With fertiliser prices at an all-time high, members need to make the most of every tonne to get the optimum return from their investment.
Local Origin Fertilisers has worked with the Farmer Network to produce some simple advice to help you navigate the conundrum:
- Only buy fertiliser that your crop and soil needs:
A relatively small investment in a Broad Spectrum Soil analysis will give you much more than your phosphate, potassium and magnesium indices and very topical at the moment, Organic Matter. Liebig's law of the minimum states that yield is proportional to the amount of the most limiting nutrient, whichever nutrient it may be. For example, adequate volumes of nutrients may be available, but if something like Sulphur was deficient, the crop will only perform to that deficient level, i.e. reduced yield and impaired quality, grass, barley, maize etc.
- Focus on nutrition not nitrogen:
Grass is well recognised as the most economical source of feed. Applying straight nitrogen will help deliver grass yield, but adding sulphur and sodium to your fertiliser will improve protein and palatability for the animal. A soil sample confirms the requirements of these secondary nutrients.
- As a minimum, add sulphur to your fertiliser:
Sulphur helps plants use nitrogen more effectively and can significantly improve nitrogen efficiency. Milk, meat and wool all have a high protein content and sulphur is heavily involved in the formation of protein. It is a constituent of several organic nutrients required by ruminants which are essential for rumen microbial synthesis.
- Seek advice:
For some crops, a reduction in nitrogen application is being advised in line with RB209’s economic optimum. Taking advice from a FACTS qualified advisor could save you money as they may recommend reducing your application, or a prescription fertiliser that only includes nutrient that your crop needs.
- If you have not already taken delivery, order what you need for your first dressing:
UK and European nitrogen producers have reduced or turned off production facilities since September after record gas cost increases.
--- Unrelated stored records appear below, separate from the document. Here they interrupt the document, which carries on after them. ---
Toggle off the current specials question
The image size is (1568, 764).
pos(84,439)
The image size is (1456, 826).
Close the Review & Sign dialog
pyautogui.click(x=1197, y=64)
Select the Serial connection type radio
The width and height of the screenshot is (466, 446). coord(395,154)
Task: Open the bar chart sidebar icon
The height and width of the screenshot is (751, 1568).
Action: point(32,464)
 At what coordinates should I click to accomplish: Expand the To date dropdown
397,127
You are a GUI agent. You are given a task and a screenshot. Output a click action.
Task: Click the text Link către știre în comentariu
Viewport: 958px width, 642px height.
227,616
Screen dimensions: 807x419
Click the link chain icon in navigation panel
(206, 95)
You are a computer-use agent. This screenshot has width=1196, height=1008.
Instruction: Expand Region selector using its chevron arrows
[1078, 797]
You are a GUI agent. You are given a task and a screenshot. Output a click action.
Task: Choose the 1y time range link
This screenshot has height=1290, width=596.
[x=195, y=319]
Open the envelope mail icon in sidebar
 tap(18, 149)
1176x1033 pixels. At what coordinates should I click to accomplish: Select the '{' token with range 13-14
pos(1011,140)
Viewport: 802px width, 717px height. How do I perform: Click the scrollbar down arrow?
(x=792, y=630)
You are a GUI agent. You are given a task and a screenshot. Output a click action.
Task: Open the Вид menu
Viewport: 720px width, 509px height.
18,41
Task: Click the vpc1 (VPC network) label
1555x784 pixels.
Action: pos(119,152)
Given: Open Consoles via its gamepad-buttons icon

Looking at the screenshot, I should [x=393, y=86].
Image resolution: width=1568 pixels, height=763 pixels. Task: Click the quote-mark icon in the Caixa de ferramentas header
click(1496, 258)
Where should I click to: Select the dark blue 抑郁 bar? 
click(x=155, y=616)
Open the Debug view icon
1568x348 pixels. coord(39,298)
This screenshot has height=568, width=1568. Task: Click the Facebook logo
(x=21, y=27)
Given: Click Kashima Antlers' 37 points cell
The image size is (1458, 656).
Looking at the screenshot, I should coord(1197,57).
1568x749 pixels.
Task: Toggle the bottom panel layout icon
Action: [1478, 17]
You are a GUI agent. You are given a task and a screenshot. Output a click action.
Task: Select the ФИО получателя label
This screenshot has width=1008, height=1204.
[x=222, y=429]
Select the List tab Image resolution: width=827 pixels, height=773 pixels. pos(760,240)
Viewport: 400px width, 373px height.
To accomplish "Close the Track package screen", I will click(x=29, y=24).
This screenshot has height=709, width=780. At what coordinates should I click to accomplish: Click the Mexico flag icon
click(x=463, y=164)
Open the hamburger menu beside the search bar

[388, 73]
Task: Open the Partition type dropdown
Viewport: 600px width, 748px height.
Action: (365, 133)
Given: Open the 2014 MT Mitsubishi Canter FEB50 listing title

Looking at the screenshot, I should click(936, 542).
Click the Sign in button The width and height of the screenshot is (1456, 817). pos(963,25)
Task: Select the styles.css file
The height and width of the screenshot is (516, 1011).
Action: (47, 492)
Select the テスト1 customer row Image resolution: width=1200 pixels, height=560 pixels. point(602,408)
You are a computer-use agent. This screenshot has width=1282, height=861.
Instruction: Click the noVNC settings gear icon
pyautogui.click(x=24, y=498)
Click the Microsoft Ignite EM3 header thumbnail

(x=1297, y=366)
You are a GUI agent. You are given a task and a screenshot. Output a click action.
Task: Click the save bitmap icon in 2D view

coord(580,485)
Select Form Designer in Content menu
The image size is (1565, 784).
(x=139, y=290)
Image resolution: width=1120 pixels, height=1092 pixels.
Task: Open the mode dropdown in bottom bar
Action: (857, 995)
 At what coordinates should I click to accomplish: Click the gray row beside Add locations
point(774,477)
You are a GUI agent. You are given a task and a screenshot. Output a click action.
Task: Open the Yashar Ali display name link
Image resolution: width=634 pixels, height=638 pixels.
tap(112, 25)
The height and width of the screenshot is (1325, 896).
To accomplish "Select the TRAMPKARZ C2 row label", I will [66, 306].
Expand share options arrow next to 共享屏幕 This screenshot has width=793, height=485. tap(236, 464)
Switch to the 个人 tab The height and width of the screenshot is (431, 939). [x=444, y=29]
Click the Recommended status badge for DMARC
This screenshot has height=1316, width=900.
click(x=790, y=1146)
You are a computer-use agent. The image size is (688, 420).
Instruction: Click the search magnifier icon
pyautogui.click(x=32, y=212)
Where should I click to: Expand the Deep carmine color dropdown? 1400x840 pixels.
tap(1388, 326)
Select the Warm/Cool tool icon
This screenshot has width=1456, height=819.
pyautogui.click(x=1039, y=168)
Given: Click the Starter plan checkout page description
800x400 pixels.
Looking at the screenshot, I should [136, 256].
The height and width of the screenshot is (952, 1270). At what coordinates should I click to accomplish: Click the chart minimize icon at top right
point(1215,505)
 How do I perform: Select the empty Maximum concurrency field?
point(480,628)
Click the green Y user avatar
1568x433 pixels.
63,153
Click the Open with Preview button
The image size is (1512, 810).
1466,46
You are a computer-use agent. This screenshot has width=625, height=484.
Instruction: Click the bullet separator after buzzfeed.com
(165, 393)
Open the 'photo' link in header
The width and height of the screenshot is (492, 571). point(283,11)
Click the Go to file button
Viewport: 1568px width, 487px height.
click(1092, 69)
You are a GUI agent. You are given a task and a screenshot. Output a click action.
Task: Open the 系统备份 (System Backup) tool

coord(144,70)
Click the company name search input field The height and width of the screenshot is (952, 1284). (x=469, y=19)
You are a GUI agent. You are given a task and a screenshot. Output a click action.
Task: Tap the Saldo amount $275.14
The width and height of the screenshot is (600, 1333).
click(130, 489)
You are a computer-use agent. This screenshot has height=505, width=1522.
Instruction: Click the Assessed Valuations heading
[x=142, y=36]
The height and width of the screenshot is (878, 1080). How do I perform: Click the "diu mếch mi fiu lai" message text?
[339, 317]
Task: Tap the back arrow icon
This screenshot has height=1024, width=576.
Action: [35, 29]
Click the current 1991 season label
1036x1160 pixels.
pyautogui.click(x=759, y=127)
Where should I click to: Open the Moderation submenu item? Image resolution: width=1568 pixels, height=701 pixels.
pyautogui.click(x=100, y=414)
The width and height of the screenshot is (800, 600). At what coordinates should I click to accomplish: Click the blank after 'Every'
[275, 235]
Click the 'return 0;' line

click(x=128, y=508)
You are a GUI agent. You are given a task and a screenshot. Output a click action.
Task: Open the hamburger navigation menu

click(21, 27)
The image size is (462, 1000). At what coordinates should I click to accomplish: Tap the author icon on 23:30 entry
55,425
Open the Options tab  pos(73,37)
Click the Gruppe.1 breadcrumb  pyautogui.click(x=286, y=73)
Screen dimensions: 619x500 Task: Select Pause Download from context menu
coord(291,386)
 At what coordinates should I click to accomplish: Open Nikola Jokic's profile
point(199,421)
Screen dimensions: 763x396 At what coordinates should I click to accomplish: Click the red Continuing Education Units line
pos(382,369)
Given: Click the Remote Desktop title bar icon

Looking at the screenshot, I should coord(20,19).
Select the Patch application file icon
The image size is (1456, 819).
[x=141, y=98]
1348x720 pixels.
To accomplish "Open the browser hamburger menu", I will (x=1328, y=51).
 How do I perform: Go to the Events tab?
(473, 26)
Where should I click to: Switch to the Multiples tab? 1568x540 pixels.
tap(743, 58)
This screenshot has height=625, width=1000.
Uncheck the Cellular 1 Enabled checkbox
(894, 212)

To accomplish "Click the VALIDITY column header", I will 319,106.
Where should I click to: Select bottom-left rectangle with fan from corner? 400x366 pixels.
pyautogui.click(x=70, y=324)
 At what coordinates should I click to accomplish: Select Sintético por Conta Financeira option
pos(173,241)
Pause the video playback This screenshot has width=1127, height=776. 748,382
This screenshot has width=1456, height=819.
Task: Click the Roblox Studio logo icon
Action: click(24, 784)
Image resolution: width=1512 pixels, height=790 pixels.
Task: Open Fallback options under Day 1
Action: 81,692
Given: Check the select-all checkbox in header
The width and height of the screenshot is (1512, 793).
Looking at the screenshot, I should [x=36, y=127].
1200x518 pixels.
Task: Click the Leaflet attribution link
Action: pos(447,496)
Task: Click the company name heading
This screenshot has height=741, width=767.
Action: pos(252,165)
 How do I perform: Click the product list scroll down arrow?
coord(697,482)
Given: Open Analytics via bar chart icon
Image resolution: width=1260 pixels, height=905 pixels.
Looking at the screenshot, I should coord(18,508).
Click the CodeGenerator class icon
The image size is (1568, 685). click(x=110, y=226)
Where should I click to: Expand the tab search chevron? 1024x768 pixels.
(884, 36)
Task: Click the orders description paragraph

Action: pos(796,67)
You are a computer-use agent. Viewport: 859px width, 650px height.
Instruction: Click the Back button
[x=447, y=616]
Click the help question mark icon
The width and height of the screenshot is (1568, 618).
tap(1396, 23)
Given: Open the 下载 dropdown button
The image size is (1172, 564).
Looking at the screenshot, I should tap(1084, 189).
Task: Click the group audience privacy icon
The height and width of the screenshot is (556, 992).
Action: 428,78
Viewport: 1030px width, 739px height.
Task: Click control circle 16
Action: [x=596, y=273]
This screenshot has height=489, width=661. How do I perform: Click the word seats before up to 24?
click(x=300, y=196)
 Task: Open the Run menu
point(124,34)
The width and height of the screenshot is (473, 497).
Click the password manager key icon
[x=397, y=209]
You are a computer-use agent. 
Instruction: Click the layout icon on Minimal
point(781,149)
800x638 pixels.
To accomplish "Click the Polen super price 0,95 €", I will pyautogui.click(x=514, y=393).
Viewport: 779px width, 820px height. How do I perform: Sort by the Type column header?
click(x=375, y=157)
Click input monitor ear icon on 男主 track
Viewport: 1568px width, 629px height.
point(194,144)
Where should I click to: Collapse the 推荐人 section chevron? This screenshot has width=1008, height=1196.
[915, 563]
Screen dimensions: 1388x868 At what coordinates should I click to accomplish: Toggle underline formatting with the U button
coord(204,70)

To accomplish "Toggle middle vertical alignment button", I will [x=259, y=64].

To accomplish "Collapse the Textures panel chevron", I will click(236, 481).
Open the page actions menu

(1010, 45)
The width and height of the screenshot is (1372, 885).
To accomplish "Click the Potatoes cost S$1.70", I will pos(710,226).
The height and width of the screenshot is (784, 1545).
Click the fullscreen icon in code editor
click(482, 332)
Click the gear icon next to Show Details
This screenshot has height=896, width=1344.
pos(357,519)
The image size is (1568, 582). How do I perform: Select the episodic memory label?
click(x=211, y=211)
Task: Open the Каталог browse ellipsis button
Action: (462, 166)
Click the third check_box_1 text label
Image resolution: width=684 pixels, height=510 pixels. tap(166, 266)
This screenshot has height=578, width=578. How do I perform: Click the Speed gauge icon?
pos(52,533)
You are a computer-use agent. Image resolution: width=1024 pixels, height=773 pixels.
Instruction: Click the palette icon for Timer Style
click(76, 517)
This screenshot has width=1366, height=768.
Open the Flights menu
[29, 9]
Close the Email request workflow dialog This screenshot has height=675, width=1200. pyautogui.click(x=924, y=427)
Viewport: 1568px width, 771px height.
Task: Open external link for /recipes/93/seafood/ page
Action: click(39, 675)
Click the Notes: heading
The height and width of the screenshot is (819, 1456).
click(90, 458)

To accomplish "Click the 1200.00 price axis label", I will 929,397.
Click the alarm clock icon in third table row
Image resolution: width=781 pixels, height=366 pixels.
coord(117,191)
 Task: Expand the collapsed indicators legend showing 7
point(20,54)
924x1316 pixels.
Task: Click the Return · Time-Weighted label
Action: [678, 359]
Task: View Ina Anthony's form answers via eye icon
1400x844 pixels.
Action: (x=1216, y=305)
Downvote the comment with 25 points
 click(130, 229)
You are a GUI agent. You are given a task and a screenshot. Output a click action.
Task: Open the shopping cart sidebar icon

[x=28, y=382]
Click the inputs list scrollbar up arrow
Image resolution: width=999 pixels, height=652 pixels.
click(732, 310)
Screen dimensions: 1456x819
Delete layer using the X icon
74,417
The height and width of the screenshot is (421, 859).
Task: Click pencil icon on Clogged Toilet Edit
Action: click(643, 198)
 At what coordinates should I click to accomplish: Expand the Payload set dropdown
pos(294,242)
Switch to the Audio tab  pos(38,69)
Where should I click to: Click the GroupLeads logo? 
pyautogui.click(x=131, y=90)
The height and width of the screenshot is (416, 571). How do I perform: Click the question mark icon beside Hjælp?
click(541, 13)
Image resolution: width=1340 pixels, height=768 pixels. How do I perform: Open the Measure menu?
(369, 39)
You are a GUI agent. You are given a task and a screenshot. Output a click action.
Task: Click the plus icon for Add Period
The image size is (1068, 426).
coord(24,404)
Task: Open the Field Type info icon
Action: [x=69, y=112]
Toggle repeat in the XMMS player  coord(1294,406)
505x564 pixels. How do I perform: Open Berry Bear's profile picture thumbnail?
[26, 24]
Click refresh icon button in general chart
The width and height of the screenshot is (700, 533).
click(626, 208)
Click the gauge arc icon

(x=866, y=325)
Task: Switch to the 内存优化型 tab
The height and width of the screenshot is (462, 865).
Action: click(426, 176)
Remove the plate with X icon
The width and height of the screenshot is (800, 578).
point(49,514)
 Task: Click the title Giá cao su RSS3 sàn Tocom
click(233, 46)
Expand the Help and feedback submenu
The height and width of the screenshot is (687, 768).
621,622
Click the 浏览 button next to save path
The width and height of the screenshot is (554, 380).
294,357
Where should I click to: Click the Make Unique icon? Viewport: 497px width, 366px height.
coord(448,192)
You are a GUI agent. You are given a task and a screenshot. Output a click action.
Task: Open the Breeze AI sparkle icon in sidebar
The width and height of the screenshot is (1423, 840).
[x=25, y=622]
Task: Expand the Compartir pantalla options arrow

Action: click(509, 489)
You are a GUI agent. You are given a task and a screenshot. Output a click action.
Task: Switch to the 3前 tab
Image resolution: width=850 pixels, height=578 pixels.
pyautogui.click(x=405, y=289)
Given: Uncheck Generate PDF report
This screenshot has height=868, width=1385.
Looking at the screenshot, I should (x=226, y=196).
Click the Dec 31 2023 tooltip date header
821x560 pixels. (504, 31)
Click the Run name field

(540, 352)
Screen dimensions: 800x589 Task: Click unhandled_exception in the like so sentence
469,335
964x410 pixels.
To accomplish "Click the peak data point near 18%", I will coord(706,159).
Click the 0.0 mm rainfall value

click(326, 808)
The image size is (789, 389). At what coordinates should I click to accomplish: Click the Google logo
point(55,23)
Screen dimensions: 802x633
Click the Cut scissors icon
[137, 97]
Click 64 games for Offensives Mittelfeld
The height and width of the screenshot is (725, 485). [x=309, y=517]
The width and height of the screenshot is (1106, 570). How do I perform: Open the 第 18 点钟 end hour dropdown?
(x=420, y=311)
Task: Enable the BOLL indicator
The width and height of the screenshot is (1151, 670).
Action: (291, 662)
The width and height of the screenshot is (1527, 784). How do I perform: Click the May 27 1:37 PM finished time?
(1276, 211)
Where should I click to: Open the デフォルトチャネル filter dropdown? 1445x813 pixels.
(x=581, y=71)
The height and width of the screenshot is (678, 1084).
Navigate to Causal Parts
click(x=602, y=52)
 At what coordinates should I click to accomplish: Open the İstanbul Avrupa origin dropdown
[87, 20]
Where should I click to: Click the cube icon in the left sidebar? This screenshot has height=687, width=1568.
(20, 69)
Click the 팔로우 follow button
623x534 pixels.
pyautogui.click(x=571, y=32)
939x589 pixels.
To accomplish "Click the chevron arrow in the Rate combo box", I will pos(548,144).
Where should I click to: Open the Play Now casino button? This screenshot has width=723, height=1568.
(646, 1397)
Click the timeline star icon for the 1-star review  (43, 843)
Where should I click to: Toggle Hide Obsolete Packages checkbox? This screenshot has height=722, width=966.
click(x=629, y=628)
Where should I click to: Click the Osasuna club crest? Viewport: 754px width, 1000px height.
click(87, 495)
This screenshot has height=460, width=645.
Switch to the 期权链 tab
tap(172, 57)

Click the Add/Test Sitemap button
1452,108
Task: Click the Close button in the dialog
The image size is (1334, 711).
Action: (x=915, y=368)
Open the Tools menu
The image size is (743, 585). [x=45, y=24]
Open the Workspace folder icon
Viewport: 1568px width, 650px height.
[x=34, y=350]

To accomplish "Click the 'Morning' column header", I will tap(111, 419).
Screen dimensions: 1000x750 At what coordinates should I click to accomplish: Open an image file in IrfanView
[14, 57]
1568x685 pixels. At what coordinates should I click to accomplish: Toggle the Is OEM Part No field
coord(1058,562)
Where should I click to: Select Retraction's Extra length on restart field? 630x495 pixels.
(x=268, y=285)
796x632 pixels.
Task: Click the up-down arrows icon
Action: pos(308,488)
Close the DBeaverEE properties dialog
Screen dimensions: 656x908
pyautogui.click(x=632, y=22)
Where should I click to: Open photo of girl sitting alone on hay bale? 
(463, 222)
Coupled with strong global demand for all fertilisers, plus spiralling shipping costs, the whole fertiliser supply chain has been under considerable strain resulting in escalated costs. Potential geopolitical issues and with the gas prices 4 times higher than this time last year do not suggest any change in the short term.
- Take delivery of your fertiliser as soon as you can:
The Road Haulage Association estimates that there is a shortage of more than 100,000 qualified drivers in the UK. The lead time between order and delivery is likely to be longer than normal this year, so make sure you have your fertiliser on farm in case it is an early spring.
- Calibrate your fertiliser spreader:
To meet the needs of British farmers, imports of fertiliser this year have come from a wider range of manufacturers than normal. This could lead to increased variability in granule colour, size, density and crush strength. Advice from Origin Fertilisers is to check and calibrate your spreader for each delivery, especially if deliveries span several weeks as the same analysis could be made with raw materials from a range of suppliers.